Alors, en enquêtant sur les staphylocoques, on faisait des cultures diverses et je dois confesser que j’étais assez négligent et mon laboratoire était assez mal rangé. Une fois, je suis donc parti en vacances en laissant trainer des boites de cultures qui ont moisi et qui ont été contaminées par un champignon un peu vert. J’ai donc mis du désinfectant dans la plupart des boites de culture pour calculer la résistance des staphylocoques. Mais on s’est aperçu que dans les boites qui n’avaient pas été désinfectées, il n’y avait plus de bactéries. En fait la moisissure, le champignon avait tué le staphylocoque. On a isolé le champignon, on l’a identifié comme appartenant à la famille du penicillium.

A partir de là, on a multiplié les expériences et on s’est aperçu que la pénicilline agissait bien sur la plupart des bactéries et des staphylocoques, sur la scarlatine, la pneumonie, la méningite, la diphtérie etc.

A quel moment, avez vous réussi à commercialiser la pénicilline ?

Alexander Fleming : ça a demandé du temps. Il a fallu attendre la deuxième guerre mondiale parce que l’industrie pharmaceutique avait beaucoup investi dans les sulfamides. Or, on tenait un antibiotique à "spectre très large" donc très utile. En fait, c‘était du Glamoxyle, très connu j’imagine aujourd’hui. Il a fallu aussi apprendre à les utiliser. Les bactéries réussissaient à se défendre contre les antibiotiques. Il fallait donc administrer les antibiotiques à dose assez forte pour tuer les bactéries mais pas trop longtemps pour ne pas tout détruire et notamment les défenses naturelles.

C’est pour cette raison que les traitements durent entre 3 et 5 jours.

Donc, on a mis au point la pénicilline en 1928, en septembre, en rentrant de vacances quand on a découvert les moisissures.
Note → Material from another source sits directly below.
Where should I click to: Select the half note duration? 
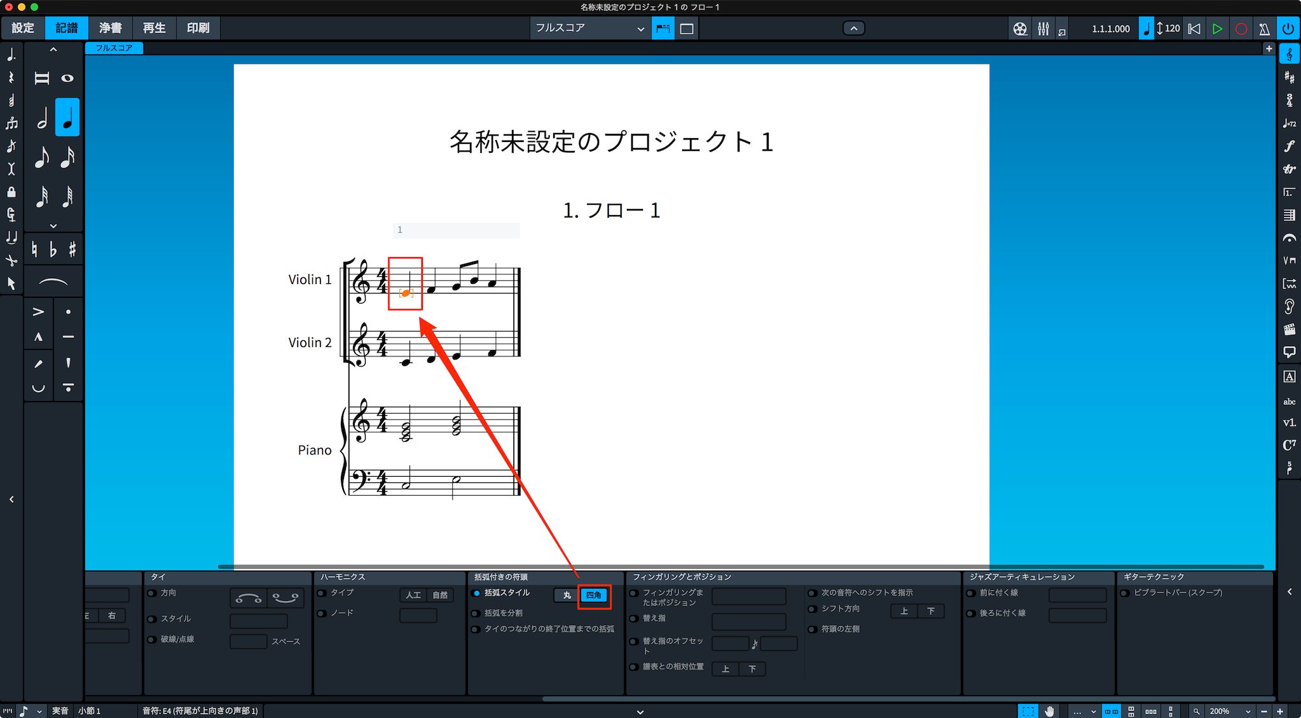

On a commencé à en trouver en pharmacie après la guerre en 1945. Les enfants du Baby boom ont été élevés au Glamoxyle. Vous savez cela. Il faudrait d’ailleurs calmer le jeu un peu. Les militants de la médecine naturelle vont faire le travail.
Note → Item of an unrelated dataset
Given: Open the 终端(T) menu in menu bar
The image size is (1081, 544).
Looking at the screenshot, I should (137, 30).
Et vous avez eu le prix Nobel en 1945 ?

Alexander Fleming : Oui, quelle histoire, j’ai obtenu ce prix avec deux collègues qui travaillaient avec moi. Ce qui a libéré les dernières résistances du côté de l’industrie.

Vous savez que cette découverte a été considérée par les scientifiques comme la plus importante du millénaire à l’approche de l‘an 2000. Elle aurait aujourd’hui sauvé près de 500 millions d’êtres humains sur la terre.
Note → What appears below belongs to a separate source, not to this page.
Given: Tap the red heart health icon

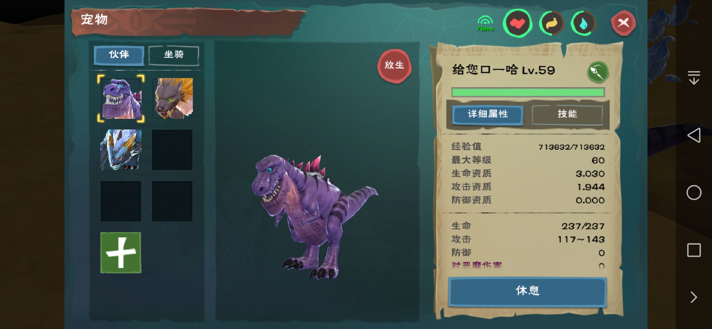Looking at the screenshot, I should (517, 23).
Alexander Fleming : No comment, vous savez, un de mes bons amis qui a lui aussi été très utile à l’humanité et qui était très drôle, me disait parfois « Un pessimiste voit la difficulté dans chaque opportunité, un optimiste voit l’opportunité dans chaque difficulté. » Nous faisions partie, lui et moi, des optimistes. Le pessimiste aurait peut-être rangé son bureau en rentrant de vacances et mis tout ce qui trainait à la poubelle. Il avait raison cet ami ! Il nous manque, non ?

Alexander Fleming est mort en 1955, il a donc rejoint son ami Winston Churchill dont les bons mots lui manquaient tant dans les paradis blancs où on peut sourire de tout, parce que que la vie est une tragédie contre laquelle on ne guérit pas.

Alexander Fleming était né pauvre, mais il est mort très riche. Pas grâce à la pénicilline dont les fruits du succès lui ont échappé, mais grâce à la Syphilis dont il avait trouvé le médicament qui a permis de la combattre.

Il a vécu à Londres dans le quartier de Chelsea et allait en week end dans la non moins chic campagne du Suffolk. Il a eu un fils Robert, né en 1924 qui devint médecin généraliste. Dans la dernière partie de sa vie, il s’adonna à la peinture et adhéra au Chelsea Arts Club, un club privé qui regroupait des artistes les plus divers. Et parfois un peu farfelus . Lui Fleming , faisait des peintures de germes. Il utilisait des pores de bactéries très pigmentées, invisibles mais qui prenaient des couleurs brillantes une fois cultivées.